Requirement – Filter these records by the string "will", copying each line that holds it.

(Data extracted from a collection)
────────────────────────────────────────

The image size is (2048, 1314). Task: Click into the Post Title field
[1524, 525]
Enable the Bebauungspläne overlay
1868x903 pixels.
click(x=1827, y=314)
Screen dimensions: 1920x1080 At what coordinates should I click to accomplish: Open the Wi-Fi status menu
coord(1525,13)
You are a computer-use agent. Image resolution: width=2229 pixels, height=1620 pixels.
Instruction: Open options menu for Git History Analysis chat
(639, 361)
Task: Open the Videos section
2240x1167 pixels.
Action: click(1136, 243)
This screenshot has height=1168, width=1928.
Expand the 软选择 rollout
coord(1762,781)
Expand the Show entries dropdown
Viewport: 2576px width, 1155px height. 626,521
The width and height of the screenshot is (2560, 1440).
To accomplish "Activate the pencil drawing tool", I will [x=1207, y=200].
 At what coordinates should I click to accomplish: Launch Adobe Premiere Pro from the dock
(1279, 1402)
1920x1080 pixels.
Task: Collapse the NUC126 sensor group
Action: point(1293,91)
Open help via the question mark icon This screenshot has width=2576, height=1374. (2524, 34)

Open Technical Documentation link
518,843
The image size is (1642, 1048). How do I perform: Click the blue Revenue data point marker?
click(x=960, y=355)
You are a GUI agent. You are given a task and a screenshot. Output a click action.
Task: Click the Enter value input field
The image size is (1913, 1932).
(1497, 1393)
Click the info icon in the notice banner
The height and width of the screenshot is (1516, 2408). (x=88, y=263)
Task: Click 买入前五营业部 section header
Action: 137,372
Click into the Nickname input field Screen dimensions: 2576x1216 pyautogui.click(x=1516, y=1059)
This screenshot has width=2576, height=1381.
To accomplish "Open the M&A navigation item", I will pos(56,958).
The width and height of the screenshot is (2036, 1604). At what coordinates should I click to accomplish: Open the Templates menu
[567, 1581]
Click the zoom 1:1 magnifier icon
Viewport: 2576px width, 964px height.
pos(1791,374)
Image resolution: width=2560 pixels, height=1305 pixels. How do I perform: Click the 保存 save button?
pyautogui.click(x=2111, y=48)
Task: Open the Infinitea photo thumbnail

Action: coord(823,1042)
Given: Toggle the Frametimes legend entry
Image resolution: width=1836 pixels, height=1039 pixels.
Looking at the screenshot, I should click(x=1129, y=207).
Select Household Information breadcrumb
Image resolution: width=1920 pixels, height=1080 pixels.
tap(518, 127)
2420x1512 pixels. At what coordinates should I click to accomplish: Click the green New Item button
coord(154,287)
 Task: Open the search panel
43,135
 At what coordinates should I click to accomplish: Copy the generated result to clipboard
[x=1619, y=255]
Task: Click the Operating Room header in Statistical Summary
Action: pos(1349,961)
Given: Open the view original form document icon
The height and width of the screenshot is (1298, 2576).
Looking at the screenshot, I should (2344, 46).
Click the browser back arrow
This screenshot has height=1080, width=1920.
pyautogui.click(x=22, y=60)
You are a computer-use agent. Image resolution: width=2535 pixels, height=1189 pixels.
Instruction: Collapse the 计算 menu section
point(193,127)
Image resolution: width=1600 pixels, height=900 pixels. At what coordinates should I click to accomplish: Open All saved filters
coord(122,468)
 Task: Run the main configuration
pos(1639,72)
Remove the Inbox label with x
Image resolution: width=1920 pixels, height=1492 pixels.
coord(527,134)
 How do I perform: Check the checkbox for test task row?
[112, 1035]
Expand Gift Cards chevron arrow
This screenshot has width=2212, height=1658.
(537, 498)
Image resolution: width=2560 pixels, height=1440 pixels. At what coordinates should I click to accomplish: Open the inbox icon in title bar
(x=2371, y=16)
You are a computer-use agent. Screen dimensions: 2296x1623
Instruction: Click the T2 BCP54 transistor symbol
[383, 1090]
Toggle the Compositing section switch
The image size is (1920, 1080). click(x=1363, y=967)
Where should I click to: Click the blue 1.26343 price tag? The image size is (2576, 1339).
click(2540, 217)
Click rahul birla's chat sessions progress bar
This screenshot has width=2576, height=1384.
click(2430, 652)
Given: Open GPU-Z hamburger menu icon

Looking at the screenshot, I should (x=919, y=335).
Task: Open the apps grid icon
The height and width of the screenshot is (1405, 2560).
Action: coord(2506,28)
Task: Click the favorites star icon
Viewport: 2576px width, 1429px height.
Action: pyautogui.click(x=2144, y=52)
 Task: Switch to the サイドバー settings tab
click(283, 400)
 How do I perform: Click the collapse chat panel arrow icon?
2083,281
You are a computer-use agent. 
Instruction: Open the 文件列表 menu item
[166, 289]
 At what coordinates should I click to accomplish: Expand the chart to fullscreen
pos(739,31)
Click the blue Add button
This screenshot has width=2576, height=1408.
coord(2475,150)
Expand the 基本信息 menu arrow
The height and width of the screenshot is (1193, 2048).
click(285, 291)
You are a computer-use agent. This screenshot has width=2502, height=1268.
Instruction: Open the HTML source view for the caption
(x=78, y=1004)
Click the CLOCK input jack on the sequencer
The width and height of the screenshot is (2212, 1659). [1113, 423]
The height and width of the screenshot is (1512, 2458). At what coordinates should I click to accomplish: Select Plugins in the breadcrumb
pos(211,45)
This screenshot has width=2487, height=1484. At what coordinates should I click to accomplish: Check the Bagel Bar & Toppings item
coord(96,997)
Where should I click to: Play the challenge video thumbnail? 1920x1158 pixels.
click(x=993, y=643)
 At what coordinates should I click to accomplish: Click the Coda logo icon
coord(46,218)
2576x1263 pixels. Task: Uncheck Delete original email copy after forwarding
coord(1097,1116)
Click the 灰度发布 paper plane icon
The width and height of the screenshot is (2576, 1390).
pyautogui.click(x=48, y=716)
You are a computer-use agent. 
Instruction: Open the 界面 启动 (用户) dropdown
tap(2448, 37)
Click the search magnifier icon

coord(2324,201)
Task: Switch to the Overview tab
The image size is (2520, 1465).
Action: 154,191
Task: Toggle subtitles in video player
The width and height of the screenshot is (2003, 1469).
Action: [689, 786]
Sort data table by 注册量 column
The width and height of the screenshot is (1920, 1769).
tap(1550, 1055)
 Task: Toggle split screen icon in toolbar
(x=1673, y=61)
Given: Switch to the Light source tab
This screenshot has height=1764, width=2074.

────────────────────────────────────────

Task answer –
To accomplish "Activate the pencil drawing tool", I will [x=1207, y=200].
To accomplish "Open the M&A navigation item", I will pos(56,958).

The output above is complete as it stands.